Pour être efficace et fructueuse, une rencontre d’affaires ne se limite pas à l’événement lui-même. Logique? Certes – mais on ne le précise jamais assez.

Il faut projeter l’événement, chaque rencontre, dans une histoire, un contexte.

Prenez un livre. On ne lit pas simplement un livre. On en entend parler, on se renseigne à son sujet ; puis c’est l’acte d’achat (éclairé). Ensuite, seulement, on le lit. Et lorsqu’on a aimé un livre, on le conseille, on l’offre, on le prête (et souvent on ne le revoit jamais).

Un chargé de projet parlera de l’approche globale d’une problématique. Nous préférons considérer un événement comme une expérience, avec un avant, un pendant et un après.
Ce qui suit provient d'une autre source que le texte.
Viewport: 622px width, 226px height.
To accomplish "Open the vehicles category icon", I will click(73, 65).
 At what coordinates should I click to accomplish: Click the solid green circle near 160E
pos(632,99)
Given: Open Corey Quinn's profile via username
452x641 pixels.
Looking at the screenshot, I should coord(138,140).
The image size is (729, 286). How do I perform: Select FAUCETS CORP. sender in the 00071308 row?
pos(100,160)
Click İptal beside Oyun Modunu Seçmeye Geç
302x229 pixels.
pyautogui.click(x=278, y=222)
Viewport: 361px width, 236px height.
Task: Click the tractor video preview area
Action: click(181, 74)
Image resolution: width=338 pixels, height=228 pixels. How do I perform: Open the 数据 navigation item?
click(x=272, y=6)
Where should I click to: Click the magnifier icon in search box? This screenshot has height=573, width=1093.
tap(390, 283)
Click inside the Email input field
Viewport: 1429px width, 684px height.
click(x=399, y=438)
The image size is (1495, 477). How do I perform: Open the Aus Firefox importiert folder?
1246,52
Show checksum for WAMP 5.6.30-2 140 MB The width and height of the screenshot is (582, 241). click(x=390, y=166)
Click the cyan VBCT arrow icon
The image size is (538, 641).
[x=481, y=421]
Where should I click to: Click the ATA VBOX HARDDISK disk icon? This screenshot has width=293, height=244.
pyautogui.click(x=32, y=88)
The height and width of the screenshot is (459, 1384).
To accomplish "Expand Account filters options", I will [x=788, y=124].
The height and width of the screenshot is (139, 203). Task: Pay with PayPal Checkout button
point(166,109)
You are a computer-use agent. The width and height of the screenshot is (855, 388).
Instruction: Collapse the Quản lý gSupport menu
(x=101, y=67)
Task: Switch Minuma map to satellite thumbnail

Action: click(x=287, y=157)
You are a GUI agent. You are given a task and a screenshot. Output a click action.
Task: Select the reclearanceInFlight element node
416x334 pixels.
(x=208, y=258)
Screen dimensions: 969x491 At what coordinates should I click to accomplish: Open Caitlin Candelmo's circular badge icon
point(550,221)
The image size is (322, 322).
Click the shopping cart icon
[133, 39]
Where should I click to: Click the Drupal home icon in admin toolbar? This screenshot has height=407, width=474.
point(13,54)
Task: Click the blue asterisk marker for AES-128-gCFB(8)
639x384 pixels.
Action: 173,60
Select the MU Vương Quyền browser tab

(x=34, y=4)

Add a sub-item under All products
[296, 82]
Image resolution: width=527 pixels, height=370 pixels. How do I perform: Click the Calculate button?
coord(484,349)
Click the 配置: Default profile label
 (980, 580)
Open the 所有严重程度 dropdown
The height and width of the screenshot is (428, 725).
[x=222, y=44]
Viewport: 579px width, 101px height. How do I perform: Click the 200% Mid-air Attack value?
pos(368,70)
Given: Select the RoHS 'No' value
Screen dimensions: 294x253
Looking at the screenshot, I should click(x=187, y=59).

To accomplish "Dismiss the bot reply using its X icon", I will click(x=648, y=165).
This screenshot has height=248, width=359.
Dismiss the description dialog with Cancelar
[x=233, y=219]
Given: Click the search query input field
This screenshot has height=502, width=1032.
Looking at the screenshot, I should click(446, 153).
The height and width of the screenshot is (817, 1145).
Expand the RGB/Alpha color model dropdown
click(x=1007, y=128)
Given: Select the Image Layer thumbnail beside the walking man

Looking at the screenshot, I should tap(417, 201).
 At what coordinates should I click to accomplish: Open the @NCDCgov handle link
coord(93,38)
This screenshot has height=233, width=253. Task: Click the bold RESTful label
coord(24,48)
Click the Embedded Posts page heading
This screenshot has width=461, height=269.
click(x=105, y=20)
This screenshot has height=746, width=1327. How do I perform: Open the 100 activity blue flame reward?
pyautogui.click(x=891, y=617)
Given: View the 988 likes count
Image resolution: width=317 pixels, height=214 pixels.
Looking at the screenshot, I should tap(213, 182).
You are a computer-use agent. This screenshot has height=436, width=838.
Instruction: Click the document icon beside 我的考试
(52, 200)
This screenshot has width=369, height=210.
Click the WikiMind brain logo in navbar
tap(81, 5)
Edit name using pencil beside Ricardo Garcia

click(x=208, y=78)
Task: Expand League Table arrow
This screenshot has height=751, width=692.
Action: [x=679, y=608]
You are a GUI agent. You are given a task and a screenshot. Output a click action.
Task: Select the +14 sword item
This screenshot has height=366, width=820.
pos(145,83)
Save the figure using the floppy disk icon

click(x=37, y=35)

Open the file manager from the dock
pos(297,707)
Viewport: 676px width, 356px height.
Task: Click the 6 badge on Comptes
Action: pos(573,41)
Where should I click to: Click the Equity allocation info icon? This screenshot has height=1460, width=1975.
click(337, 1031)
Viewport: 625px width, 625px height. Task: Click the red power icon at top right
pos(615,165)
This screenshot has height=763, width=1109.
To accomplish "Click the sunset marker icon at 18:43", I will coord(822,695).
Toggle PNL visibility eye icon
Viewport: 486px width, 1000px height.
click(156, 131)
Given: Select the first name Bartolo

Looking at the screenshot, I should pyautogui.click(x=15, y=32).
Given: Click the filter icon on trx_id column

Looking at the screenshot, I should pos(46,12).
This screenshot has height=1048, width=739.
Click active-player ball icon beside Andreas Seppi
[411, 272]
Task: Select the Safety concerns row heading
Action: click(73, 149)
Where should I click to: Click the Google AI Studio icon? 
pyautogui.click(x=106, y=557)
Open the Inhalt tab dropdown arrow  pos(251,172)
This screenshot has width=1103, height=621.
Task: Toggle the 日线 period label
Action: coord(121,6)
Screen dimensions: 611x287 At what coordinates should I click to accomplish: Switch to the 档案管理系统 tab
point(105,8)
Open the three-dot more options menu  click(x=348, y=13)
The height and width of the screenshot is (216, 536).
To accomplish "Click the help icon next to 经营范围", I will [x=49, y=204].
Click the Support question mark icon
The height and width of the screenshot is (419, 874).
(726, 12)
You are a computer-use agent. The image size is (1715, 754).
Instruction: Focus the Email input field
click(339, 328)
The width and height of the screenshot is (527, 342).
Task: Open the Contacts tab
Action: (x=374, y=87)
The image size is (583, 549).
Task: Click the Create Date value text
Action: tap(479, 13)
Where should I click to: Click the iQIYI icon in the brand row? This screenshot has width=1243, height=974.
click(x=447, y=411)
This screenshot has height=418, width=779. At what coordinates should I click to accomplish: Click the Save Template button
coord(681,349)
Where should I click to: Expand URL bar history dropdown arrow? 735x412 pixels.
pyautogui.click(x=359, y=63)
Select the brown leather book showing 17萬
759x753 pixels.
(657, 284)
Intéressons-nous cette semaine à l’avant, la préparation à un événement ou une rencontre d’affaires.

Disons d’emblée : il n’y a pas de mauvaise méthode pour aborder un 5 à 7 – ou tout autre événement. On peut parfaitement décider de s’y rendre simplement armé de ses cartes d’affaires et d’un état d’esprit positif. Appelons ça la technique Forrest Gump.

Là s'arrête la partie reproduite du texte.